__Document extract__
*-*-*

Mon, April 15, 8:00 to 9:30am, Hyatt Regency, Floor: Bay (Level 1), Bayview B

Proposal

This paper is drawn from a case study exploring the link between girls’ citizenship education and identity-based violence in Pakistan. The data for the case study was collected over a three-month period in a model secondary school in Islamabad, Pakistan which caters to middle-class urban girl students. Data was collected using ethnographic methods including participant observation, 15 qualitative interviews with teachers, administrators, and support staff, a participatory workshop with 12 teachers, focus groups with 33 students and classroom observation of social studies classes. The focus of this paper is on how school practice – the day-to-day activities that happen in and out of the classroom – reproduce a gendered and classed notion of citizenship. Drawing upon Bulter’s notions of gender performativity (Butler, 1988) and Galtung’s (1969; 1990) violence triangle, I used critical discourse analysis to unpack the implications for violence against women.
The findings of this study suggest that for the urban middle-class girls of the case study school, citizenship is entwined with the historical constructions of nationalist and religious notions of womanhood. Citizenship education teaches girls that their duty to the state is located in the private sphere of the home, as mothers and wives, while excluding them from the rights associated with citizenship that are located in the male dominated public sphere. This was evidenced through the teachers’ understandings of citizenship, which closely reflected the historical and religious ideals of Pakistani women including importance placed on obedience, charity, cleanliness/neatness, and an understanding of Pakistan as one with Islam. These ideals were then passed on to students through various aspects of school practice including the types of activities available, the visual messages displayed throughout the school, classroom practices, and rewarding of students who performed gender in a way that most aligns with the middle class notions of womanhood.

*-*-*

Source data
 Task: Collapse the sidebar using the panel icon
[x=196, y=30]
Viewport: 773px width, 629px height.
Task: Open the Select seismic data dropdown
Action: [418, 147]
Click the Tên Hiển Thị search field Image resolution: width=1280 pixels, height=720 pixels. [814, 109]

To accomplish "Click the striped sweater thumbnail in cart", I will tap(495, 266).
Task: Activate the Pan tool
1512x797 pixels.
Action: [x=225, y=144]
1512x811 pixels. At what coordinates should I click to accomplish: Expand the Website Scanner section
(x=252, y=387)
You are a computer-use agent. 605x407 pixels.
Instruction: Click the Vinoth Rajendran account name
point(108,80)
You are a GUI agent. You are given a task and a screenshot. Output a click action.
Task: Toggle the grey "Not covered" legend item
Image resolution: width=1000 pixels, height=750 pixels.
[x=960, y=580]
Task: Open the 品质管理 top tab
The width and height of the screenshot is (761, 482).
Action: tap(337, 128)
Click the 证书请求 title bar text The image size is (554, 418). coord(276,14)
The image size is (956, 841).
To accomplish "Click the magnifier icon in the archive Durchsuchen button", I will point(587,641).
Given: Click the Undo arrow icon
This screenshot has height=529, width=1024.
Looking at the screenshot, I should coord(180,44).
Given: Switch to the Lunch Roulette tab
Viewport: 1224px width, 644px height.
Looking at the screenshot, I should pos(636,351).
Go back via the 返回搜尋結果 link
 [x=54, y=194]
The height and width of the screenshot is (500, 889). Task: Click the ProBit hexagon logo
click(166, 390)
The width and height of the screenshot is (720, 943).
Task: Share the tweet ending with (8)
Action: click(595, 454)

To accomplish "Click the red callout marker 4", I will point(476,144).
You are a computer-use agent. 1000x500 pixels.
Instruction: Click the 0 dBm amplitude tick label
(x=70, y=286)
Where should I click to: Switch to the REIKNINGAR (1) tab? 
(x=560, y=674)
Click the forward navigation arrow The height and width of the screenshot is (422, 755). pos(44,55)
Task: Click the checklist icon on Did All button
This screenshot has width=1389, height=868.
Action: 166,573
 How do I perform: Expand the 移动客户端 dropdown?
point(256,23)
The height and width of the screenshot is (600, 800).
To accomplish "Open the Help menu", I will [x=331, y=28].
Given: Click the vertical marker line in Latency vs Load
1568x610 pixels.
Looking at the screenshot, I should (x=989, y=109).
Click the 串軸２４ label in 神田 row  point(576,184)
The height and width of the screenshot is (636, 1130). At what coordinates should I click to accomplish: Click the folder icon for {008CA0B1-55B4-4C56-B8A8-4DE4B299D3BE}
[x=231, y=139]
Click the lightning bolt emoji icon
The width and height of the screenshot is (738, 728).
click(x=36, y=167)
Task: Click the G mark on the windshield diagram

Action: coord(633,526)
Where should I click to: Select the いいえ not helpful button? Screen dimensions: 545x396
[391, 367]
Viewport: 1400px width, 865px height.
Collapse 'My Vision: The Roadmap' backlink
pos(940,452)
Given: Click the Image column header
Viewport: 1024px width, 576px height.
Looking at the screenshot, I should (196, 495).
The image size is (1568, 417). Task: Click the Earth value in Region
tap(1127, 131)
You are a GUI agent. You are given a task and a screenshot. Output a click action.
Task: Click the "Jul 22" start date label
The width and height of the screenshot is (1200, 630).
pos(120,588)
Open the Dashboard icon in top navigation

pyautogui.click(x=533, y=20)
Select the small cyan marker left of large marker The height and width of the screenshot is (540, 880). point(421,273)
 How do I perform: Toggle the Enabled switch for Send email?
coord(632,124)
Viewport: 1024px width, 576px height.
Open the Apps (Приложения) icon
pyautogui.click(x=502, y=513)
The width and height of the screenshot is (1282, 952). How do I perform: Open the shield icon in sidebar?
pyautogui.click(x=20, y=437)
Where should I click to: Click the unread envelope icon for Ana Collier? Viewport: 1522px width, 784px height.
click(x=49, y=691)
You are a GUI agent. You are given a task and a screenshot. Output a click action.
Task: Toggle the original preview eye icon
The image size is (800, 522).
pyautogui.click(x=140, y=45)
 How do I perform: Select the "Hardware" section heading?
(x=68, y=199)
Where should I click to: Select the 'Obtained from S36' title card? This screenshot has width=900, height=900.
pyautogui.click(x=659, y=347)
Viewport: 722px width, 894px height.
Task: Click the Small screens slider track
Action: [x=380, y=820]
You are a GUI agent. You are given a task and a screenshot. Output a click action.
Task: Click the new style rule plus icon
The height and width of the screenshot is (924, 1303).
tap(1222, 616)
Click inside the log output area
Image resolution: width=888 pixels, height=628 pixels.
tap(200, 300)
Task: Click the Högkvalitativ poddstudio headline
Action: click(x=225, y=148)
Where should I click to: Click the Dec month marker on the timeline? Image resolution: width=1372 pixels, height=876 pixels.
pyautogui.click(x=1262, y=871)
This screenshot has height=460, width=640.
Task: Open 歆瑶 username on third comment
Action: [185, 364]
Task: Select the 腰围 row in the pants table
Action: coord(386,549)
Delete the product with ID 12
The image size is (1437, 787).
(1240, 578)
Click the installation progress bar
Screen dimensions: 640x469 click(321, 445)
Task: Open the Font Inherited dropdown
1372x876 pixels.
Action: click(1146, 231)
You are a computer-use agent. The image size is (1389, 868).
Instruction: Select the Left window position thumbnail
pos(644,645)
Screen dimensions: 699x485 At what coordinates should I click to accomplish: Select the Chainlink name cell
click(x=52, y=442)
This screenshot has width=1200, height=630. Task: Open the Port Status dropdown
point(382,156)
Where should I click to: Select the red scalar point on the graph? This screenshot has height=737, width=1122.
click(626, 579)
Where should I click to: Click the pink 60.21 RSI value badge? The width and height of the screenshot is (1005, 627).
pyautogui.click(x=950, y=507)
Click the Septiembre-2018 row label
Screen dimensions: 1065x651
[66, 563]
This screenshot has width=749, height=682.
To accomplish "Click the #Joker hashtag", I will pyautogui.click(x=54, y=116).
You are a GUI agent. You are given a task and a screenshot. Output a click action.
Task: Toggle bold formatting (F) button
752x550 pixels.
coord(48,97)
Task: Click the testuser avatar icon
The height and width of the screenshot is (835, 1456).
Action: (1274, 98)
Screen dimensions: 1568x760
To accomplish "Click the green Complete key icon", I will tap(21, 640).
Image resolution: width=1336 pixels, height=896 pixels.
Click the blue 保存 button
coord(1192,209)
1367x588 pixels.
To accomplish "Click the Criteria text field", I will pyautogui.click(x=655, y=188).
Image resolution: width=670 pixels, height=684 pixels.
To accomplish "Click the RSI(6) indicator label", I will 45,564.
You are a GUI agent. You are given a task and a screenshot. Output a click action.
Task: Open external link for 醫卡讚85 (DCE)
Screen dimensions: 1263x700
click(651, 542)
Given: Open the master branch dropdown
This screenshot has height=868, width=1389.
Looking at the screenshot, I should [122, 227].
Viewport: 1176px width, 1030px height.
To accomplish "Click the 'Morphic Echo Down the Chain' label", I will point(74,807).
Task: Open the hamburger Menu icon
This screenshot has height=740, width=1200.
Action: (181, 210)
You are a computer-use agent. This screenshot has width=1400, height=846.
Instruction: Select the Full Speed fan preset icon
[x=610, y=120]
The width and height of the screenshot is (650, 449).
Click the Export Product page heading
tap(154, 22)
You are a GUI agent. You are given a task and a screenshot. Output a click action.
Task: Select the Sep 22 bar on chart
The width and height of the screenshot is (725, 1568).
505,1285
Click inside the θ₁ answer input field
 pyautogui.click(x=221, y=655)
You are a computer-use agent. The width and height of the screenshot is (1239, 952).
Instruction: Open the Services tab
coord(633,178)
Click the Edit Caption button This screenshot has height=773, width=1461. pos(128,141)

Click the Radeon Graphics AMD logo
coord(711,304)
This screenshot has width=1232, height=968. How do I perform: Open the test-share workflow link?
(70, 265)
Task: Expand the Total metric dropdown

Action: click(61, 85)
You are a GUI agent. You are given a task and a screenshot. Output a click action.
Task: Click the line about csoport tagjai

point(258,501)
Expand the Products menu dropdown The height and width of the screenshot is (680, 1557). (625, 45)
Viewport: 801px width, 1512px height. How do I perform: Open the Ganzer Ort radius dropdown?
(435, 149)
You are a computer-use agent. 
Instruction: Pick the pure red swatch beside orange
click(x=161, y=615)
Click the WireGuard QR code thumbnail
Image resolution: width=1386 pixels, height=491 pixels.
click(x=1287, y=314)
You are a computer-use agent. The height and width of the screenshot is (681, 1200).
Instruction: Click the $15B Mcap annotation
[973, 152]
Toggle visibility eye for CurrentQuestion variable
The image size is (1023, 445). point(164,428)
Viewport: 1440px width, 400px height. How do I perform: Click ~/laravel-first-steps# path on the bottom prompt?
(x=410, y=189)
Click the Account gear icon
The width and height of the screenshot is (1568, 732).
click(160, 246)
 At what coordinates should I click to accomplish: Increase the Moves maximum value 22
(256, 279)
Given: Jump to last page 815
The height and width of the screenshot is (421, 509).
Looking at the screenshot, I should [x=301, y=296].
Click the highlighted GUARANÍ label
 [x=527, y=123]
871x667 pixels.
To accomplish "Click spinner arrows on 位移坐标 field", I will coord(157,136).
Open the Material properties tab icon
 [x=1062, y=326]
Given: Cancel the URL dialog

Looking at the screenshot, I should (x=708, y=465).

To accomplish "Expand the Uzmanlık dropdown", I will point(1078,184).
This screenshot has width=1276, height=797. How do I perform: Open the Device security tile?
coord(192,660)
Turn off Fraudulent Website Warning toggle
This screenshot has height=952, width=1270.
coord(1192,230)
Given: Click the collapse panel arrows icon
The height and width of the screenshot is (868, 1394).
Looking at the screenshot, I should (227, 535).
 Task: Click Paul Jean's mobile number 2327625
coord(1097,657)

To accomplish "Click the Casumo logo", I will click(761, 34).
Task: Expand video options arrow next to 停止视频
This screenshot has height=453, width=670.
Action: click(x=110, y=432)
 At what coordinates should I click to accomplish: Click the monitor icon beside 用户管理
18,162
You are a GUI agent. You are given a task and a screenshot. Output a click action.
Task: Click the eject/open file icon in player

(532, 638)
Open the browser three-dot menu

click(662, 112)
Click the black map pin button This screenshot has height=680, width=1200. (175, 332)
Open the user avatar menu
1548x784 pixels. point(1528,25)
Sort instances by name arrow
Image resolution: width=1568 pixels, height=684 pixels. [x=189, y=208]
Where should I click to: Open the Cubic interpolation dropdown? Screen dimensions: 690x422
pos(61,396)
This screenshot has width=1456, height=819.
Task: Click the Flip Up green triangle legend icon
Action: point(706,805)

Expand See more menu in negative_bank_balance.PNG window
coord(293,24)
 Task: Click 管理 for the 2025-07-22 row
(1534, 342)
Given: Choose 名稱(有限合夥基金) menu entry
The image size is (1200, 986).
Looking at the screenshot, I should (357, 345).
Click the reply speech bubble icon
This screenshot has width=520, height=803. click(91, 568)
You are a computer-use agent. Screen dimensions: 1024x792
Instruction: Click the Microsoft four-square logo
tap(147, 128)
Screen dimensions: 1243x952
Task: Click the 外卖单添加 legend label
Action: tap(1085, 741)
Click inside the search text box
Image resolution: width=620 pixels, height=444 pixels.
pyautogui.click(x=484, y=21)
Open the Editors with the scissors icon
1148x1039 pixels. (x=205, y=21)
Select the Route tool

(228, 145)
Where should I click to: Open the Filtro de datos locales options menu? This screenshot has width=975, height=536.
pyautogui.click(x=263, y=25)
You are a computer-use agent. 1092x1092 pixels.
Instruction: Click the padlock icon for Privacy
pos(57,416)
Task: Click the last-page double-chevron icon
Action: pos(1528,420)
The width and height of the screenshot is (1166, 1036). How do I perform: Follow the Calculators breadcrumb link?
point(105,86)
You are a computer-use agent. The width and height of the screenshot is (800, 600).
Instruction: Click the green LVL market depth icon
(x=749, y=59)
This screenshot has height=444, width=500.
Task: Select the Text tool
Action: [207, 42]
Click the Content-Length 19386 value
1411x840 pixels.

*-*-*

__Task 1__
Gather every line of the records that contains the word "avatar".
__Task 2__
Write the next part of the proposal on girls' citizenship education in Pakistan, picking up after its final sentence.

__Answer 1__
Task: Click the testuser avatar icon
Open the user avatar menu

__Answer 2__
I then argue that the teachers’ and students’ understandings of the role of women to counter violence is rooted in the notions of middle class women’s roles as mothers and supporters of men. Most of the teachers and students indicated that they had limited agency to affect change outside of an ability to influence their children and husbands. I argue that citizenship education in this school serves as a form of cultural violence as it discourages girls from affecting change upon the social structures which disempower them. I further link cultural violence (Galtung, 1990) to the legitimisation of structural violence against women, and to direct violence in the most extreme cases.
The research from which this paper derives furthers the knowledge about the links between education and violence and gender by illuminating the links between school practice, gender performance, and the reproduction of cultural violence.